Passage given:
Responding to Terror

 

By Richard Wilkinson

 

Associate Professor of International Relations Maryann Cusimano Love was supposed to be at the Pentagon at 9:30 a.m. the day that the Boeing 747 crashed into that building at 9:40 a.m.  She was scheduled to report to the part of the Pentagon that the plane destroyed. But her 1972 Volkswagen wouldn’t start that morning. The battery — although only a year and a half old — was dead. 

 

When her husband tried to jump-start the car, the engine still wouldn’t turn over. So she had to miss the appointment.

 

From left: Rebecca Sesny, Mary McHale and Kara Crawford, all seniors, join hundreds of other students in paying tribute to more than 50 friends and relatives of members of the CUA community who perished in the aftermath of the Sept. 11 terrorist attacks.

She planned to be at the Pentagon that morning to renew her security clearance, since she teaches a CUA class there entitled Security After the Cold War — part of Catholic University’s master’s and doctoral programs for Pentagon employees. Ironically, the class she teaches addresses ways to protect our country from the kind of terrorist threat that was visited upon the Pentagon that day.

Item-finding records
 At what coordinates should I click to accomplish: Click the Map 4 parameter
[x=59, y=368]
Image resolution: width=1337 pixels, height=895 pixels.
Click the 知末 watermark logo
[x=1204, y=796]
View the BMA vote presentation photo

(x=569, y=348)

Tasks and exercises:
[1] In the item-finding records, rename "watermark logo" to "watermark icon" and keep every other part of those records unchanged.
[2] Continue the article about the professor who missed her Pentagon appointment, starting after its last sentence.

Results for the exercise:
[1]
 At what coordinates should I click to accomplish: Click the Map 4 parameter
[x=59, y=368]
Image resolution: width=1337 pixels, height=895 pixels.
Click the 知末 watermark icon
[x=1204, y=796]
View the BMA vote presentation photo

(x=569, y=348)

[2]
 

“My grandfather says my guardian angel was looking out for me,” Professor Love says.  “I feel blessed, but I hate to focus on it because so many others did not have such happy endings.”

 

Professor Love and her CUA students who are Pentagon employees represent just a few of the many connections between Catholic University and the terrorism of Sept. 11.

 

One of the most tragic connections is that one of the passengers on the plane that crashed into the Pentagon was Columbus School of Law Lecturer Karen Kincaid. A partner in the law firm of Wiley Rein & Fielding, Ms. Kincaid had joined Catholic University’s faculty just three weeks before her death, teaching a class entitled Legal Externship: Becoming a Communications Lawyer. She is survived by her husband and several siblings.

 

Other members of the extended CUA community died Sept. 11. The father of a current CUA student perished in the World Trade Center.  Many other relatives and friend of students and students’ families also died in the attacks.

 

A few Catholic University alumni are currently presumed to have been among the thousands killed in New York City on Sept. 11.  More happily, several alumni who worked in the World Trade Center escaped death, including Shawn Lenahan, B.S. Arch. 1987, B.A. Arch. 1988, who was working on the 65th floor of the first tower that was hit. It took him an hour and 15 minutes to walk down the stairs because of the dozens of firemen going up and burn victims on stretchers being carried down.  The building collapsed 10 minutes after he got out.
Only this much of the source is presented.